Piergiorgio si è spento il 20 dicembre 2006 grazie a un medico anestesista che ha accettato di aiutarlo a morire, si è autodenunciato e in seguito è stato prosciolto dall’accusa di omicidio del consenziente. Ma Piergiorgio non sarebbe felice di sapere che, otto anni dopo, in Italia non è cambiato nulla, che il suo appello è caduto nel vuoto e che la sua storia come quella di Luca Coscioni e di Eluana Englaro non ha ancora scosso abbastanza le nostre coscienze e soprattutto quelle dei parlamentari che, a tutt’oggi, non hanno provveduto a fare una legge chiara e inequivocabile sul testamento biologico. L’autodeterminazione del paziente, peraltro sancita dalla nostra Costituzione, viene aggirata ogni qualvolta i partiti, per non scontentare questa o quella parte, abbozzano tentativi di legiferare in materia ed escludono alimentazione ed idratazione forzata dal concetto di “accanimento terapeutico” impedendo di fatto la libera scelta del cittadino.

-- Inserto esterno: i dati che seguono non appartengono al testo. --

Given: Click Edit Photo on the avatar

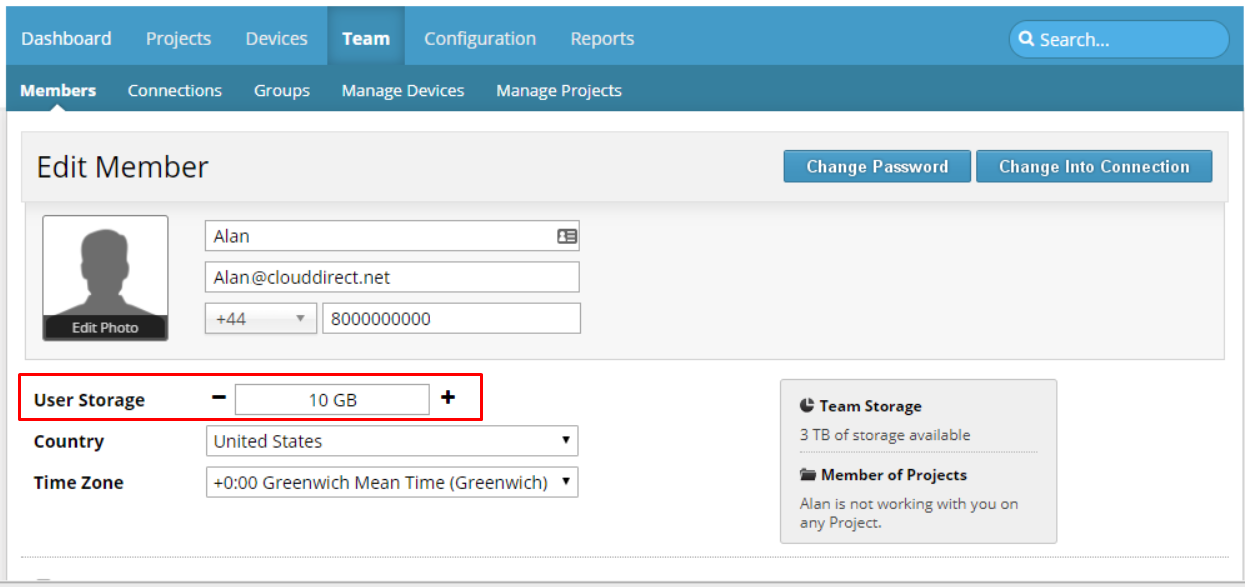Looking at the screenshot, I should pos(105,327).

La battaglia di Piergiorgio Welby sta continuando attraverso le 70 mila firme di cittadini italiani che chiedono la legalizzazione dell’eutanasia e una legge sul testamento biologico e i politici non possono continuare ad ignorarla, si tratta di una battaglia di civiltà portata avanti in uno stato che, fino a prova contraria, è laico e non confessionale.

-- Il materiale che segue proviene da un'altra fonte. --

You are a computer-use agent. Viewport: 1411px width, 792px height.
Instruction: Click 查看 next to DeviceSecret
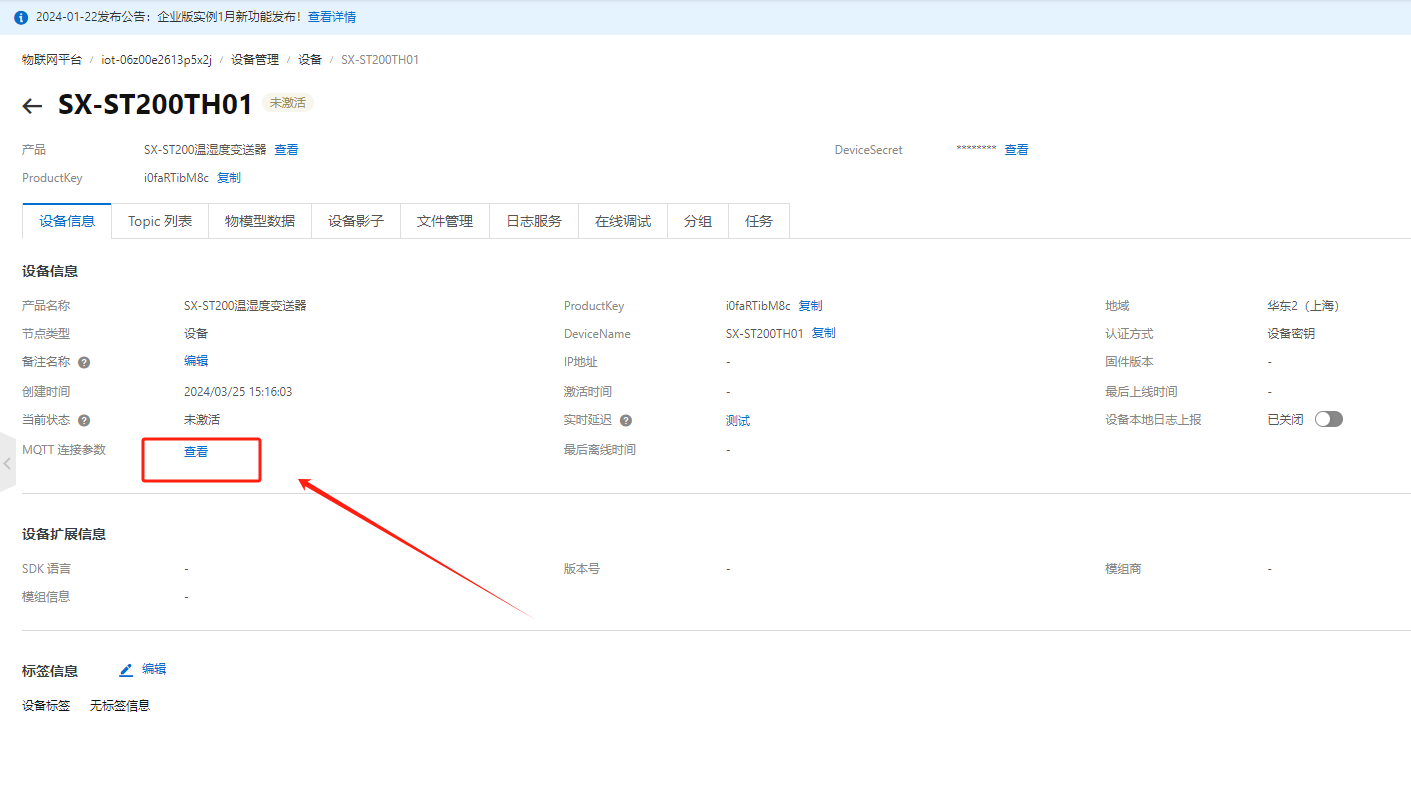tap(1016, 150)
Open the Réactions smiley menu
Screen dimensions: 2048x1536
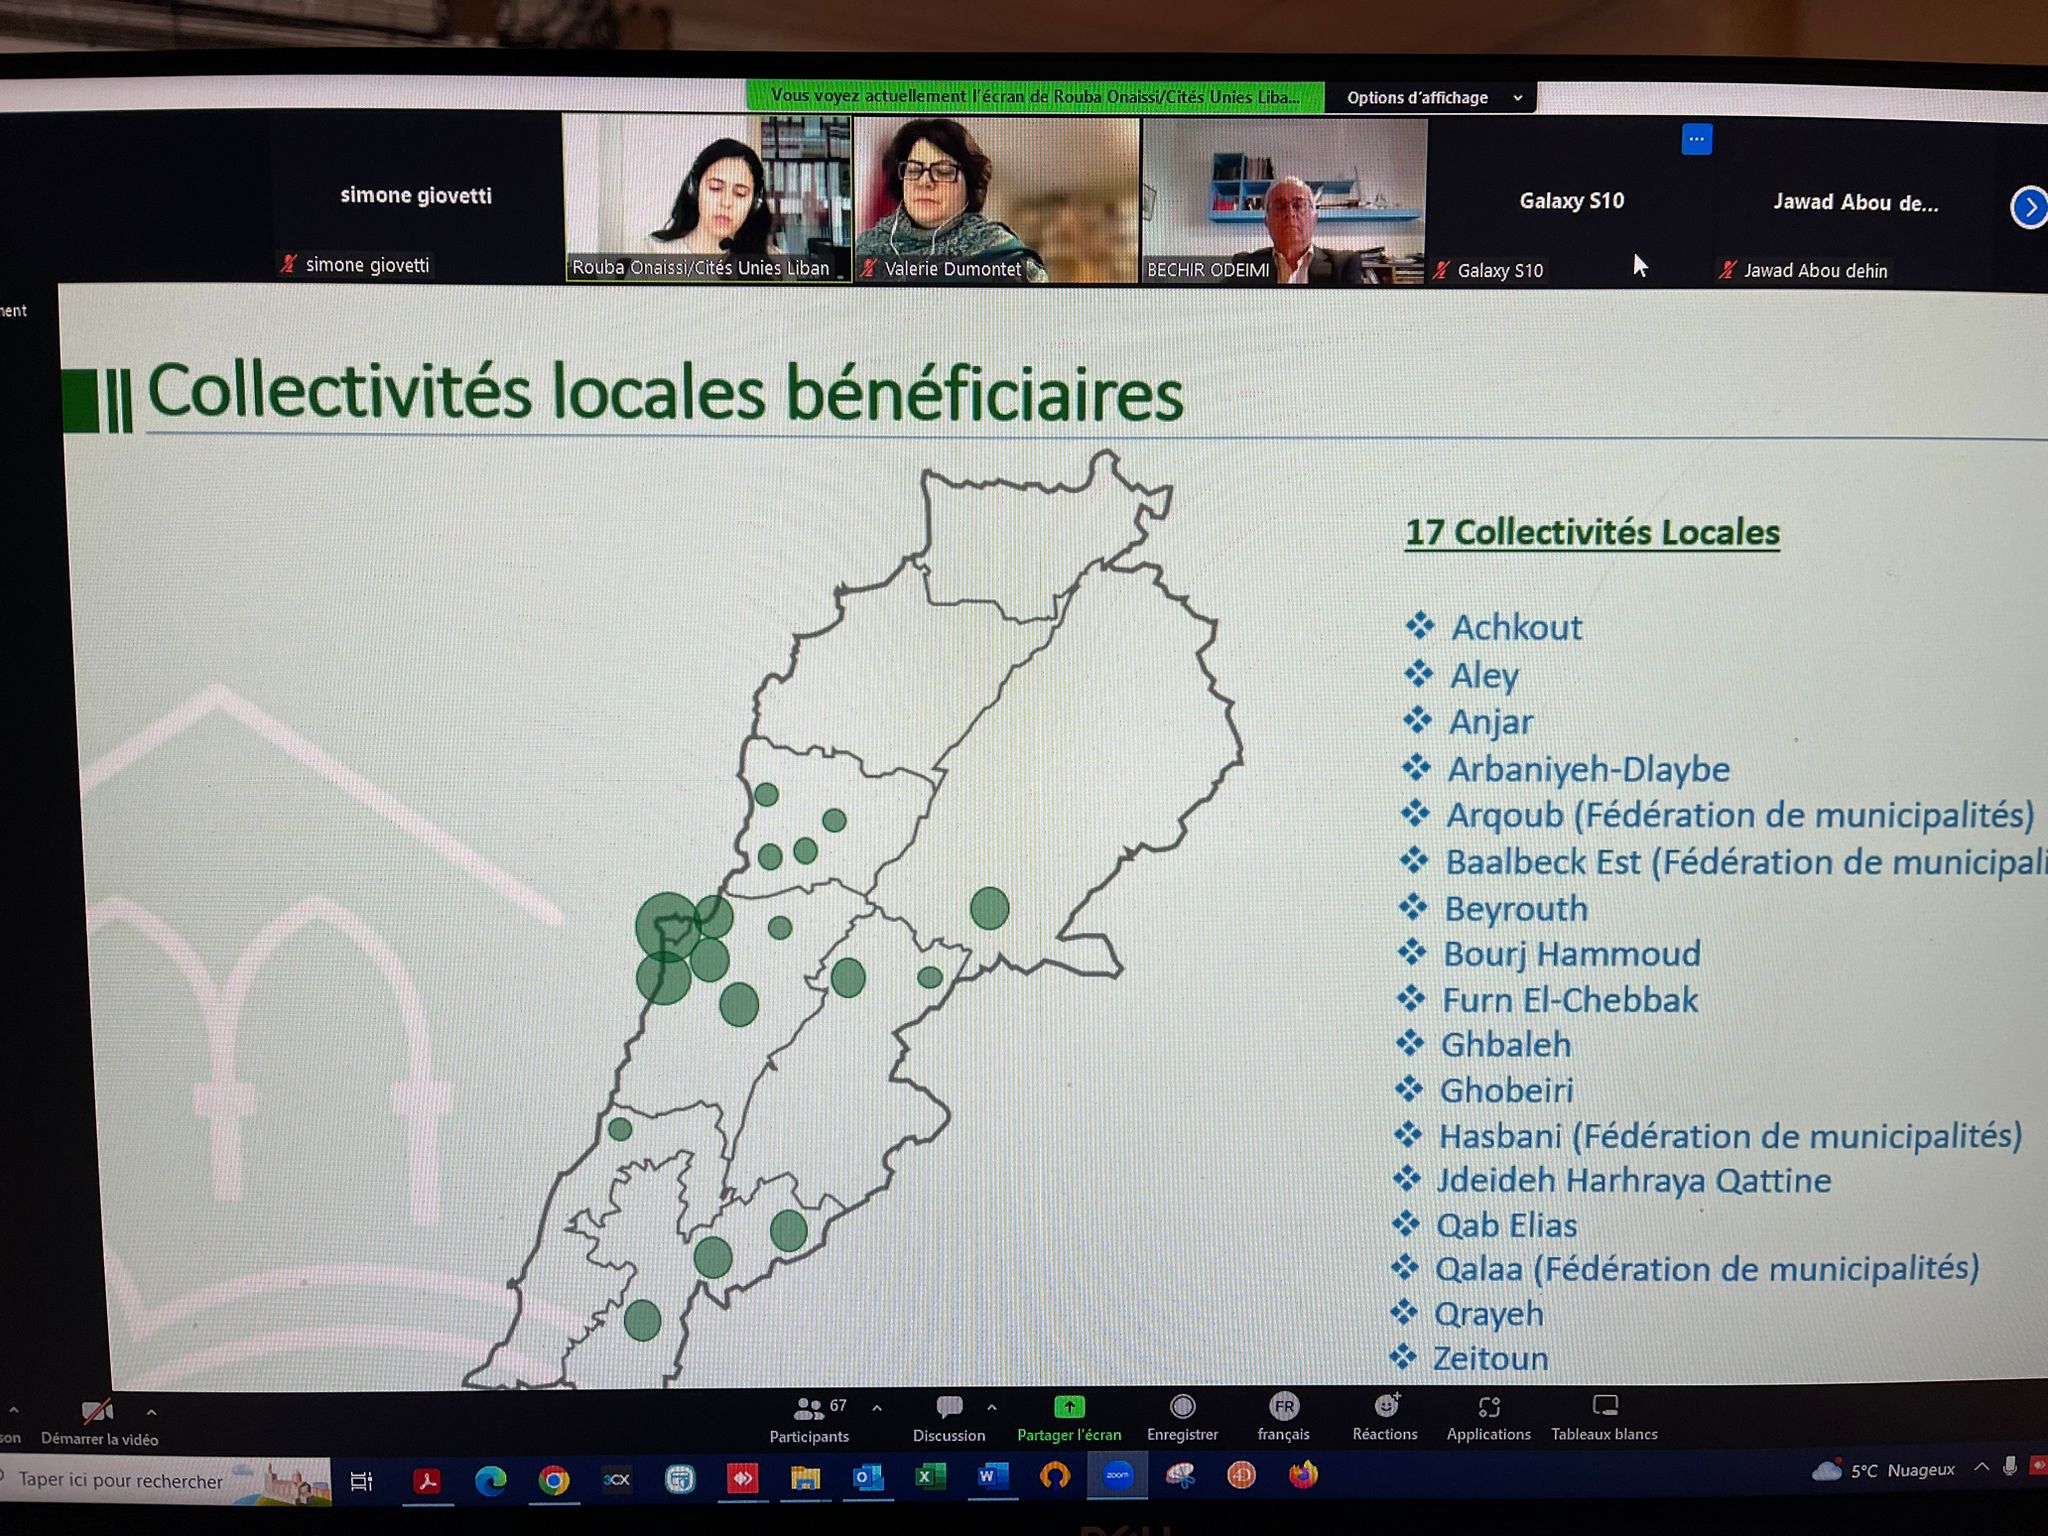point(1385,1408)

Per quanto riguarda la Chiesa, ho aperto questo post con il nome di un pontefice, quello di Benedetto XVI citato da Welby nella sua lettera aperta. Vorrei chiuderlo con l’appello ad un altro pontefice sebbene siamo tutti coscienti che ottenere un’apertura su un argomento del genere sia quasi impossibile. Mi piacerebbe però che papa Francesco ripensasse alle ultime ore del Cardinale Martini contrario all’accanimento terapeutico e potesse udire le parole di Mina Welby quando dice “mettiamoci nei panni di un malato terminale, non si tratta di omicidio legalizzato ma di andare incontro a una persona che chiede di porre fine a una sofferenza inaudita. Il buon Dio conosce la sincerità e le difficoltà degli uomini ed essendo venuto per calpestare il suolo credo che ora sia vicino alla nostra battaglia.”